Comparison of loan conditions

After the interest rate, the duration of the loan is the second most important factor in determining how much your loan will cost you. In other words, the more time you need to repay a loan (the more time you have), the more interest you pay and the higher the overall cost of your loan. If you choose a lender that offers you a shorter term, your loan payments will be larger. Know that even if it will save you money in the long run, you will be more restricted monthly. So, it is important that you choose a lender based on your specific needs. The best loan for you may not be the best for another consumer.

Mortgage conditions

If you are looking for a mortgage, the offer you will receive will usually be 5 to 10 years. At the end of this period, you will need to meet with your lender and discuss your mortgage contract. The total time needed to pay off the mortgage is called an amortization period. In Canada, the maximum amortization period is 35 years, but you can, of course, choose a shorter amortization period to pay off your loan faster while saving money on interest.

Compare loan fees

If you are looking to apply for a mortgage, you will have to pay several fees as well as closing costs. You can not work around them. However, if you are applying for a personal loan, you must be aware that there are crooks who are trying to defraud Canadian workers by charging them illegal fees, loan insurance and asking for upfront payments.

Comparison of repayment schedules

For all your bills, it is likely that you only need to make a monthly payment. But when it comes to loans, there are several options available to you.

  • Monthly payments, when you make a payment per month.
  • Twice a month, where you make two payments a month. Usually in the middle and at the end of the month.
  • Weekly, where you make a payment per week.
  • Every two weeks, when you make a payment every two weeks. This option is different from paying twice a month because you will end up making 2 extra payments in one year and pay off your loan faster.

Compare the overall cost of the loan

The factors above will affect the overall cost of your loan. So when you compare your loan offers, make sure you take all of that into consideration, especially if you are looking to save money.

Step 3: Negotiate

<strong>Step 3: Negotiate</strong>

The third step to take is negotiation. Be aware that this is not always an option to negotiate, as some lenders are unable to modify the offers they offer to potential borrowers. Your best solution is to simply ask if the offer they have provided you with is the best deal possible.
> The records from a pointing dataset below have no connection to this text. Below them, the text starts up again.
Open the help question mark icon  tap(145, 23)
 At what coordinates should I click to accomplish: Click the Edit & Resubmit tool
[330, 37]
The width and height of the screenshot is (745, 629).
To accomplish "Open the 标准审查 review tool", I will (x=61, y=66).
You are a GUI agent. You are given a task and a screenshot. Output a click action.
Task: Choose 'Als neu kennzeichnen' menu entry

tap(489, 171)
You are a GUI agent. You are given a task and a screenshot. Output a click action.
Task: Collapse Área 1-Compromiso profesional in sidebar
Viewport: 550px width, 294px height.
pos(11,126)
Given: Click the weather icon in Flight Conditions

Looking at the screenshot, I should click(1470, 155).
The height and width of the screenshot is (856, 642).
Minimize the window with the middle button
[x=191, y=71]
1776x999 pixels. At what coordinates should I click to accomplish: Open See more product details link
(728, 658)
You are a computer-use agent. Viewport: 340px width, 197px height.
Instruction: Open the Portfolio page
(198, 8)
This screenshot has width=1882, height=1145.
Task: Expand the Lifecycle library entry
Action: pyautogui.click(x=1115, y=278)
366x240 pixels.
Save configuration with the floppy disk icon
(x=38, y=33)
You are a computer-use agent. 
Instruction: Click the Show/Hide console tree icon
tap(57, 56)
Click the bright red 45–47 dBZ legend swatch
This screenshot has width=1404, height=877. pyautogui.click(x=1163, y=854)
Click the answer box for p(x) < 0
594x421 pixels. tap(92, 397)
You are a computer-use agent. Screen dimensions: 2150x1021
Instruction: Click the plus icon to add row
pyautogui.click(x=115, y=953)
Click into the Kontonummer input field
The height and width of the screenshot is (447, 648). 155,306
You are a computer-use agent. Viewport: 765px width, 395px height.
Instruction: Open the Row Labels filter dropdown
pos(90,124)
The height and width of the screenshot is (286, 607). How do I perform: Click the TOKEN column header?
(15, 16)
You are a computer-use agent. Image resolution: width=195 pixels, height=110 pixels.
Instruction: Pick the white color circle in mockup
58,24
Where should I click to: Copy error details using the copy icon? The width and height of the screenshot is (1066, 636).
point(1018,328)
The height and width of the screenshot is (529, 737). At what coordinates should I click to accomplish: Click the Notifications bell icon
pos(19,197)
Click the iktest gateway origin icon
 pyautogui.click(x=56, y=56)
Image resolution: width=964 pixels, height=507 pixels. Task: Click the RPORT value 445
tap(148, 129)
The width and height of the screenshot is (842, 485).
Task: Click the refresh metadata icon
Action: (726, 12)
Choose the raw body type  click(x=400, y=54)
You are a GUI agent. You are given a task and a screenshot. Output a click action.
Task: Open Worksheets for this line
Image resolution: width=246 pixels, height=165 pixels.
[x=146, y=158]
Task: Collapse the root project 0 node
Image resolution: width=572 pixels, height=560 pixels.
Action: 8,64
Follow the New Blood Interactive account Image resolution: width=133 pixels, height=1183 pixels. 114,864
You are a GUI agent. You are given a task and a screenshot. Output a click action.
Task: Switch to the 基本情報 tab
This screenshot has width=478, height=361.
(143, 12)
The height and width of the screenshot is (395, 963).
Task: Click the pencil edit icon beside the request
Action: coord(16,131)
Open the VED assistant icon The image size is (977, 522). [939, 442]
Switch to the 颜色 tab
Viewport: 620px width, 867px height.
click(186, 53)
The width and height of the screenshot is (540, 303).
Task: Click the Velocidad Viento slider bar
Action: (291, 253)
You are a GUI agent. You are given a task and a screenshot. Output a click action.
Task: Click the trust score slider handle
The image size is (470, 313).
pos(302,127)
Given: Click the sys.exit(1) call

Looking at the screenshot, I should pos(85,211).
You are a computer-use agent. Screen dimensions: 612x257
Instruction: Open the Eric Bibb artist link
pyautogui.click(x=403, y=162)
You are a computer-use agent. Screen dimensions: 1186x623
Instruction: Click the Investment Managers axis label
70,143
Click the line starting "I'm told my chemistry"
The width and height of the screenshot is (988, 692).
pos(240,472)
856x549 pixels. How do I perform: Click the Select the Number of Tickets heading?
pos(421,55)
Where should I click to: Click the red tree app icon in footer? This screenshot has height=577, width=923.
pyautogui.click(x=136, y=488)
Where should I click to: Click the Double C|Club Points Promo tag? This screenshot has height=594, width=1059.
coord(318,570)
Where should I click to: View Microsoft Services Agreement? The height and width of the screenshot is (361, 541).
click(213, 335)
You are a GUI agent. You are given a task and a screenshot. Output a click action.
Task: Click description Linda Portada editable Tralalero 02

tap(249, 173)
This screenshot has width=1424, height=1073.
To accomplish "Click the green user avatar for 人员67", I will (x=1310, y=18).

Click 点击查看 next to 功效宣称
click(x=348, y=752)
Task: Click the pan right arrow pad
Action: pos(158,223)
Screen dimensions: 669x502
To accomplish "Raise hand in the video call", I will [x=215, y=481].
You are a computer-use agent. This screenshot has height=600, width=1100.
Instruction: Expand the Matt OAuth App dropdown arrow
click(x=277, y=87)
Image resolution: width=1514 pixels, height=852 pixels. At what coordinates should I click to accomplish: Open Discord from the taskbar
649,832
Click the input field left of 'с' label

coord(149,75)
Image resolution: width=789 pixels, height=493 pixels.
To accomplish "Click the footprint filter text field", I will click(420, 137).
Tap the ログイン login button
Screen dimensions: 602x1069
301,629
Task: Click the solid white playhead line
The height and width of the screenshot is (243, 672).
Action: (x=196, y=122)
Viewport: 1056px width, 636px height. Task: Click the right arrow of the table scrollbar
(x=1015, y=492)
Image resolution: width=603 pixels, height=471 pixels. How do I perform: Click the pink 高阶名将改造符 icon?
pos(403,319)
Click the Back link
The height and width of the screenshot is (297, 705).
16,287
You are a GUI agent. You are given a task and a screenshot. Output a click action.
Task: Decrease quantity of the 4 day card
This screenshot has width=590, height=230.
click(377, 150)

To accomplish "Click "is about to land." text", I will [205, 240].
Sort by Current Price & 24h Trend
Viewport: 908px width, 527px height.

If your lender does not want or can not negotiate on part of your loan offer, consider asking if there is anything you could work on to get a better deal, for example:

  • Improve your credit rating
  • Pay other debts
  • Get a co-signer
  • Ask for another type of loan that is smaller or different
  • Provide guarantees

Taking control of your finances is always in your best interest, so do what you need to do to get the loan offer you want and deserve.

How can we help you find the best lender

<strong>How can we help you find the best lender</strong>

We understand that not everyone has the time to compare several loan offers, but we can help you. Our loan referral system can get you in touch with a lender in your area who fits all your requirements.